Start of Working data

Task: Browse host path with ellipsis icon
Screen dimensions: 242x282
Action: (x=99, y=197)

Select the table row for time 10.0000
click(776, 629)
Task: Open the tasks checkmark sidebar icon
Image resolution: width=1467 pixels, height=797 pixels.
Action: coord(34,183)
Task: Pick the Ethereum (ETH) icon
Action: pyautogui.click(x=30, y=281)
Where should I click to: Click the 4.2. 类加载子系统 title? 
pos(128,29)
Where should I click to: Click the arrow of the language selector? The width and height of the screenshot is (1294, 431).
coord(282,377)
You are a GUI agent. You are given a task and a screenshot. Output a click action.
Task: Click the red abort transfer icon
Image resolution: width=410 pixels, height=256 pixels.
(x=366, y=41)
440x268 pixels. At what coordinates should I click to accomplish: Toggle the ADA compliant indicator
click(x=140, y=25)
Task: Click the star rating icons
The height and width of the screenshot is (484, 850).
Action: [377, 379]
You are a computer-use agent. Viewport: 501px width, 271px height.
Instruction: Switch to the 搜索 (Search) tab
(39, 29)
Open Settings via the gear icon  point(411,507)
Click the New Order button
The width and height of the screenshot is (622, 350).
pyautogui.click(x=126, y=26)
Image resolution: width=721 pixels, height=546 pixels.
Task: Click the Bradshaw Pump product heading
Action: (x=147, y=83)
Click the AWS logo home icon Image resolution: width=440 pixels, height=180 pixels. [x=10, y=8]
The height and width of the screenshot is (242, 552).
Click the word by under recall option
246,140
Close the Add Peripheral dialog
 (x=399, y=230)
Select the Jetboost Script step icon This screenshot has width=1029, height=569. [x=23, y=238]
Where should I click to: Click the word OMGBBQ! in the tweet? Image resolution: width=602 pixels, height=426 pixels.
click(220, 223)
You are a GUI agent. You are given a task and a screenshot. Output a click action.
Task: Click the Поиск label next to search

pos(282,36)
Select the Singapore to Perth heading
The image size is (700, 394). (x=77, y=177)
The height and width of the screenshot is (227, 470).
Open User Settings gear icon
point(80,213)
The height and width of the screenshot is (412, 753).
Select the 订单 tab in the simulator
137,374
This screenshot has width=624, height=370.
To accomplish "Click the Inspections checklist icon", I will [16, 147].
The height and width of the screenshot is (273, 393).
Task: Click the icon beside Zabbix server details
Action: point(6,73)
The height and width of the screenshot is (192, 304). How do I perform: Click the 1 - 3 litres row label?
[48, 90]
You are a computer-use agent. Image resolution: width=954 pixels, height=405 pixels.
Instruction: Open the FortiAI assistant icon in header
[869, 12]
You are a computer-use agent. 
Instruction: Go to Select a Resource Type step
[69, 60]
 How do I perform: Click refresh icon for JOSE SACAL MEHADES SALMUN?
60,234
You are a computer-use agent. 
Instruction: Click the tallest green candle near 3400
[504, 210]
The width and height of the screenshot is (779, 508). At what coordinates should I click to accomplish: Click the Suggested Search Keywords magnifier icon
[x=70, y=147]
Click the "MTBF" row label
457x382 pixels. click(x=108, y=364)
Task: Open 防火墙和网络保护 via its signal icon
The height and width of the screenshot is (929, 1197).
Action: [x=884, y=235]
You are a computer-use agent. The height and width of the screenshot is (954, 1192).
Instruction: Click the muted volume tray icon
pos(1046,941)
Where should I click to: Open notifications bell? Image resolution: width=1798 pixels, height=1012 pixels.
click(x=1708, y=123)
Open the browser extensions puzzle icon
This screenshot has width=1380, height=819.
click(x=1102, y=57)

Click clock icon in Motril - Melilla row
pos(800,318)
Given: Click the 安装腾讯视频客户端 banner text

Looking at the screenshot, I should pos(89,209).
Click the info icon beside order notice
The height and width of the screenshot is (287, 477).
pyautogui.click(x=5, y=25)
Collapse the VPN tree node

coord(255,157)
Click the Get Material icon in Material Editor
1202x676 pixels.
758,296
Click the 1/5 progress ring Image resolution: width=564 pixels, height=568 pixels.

End of Working data

*Set exercise*: Count the lines in the items above that contain the string "step". Reply with the number only.

*Exercise solution*: 2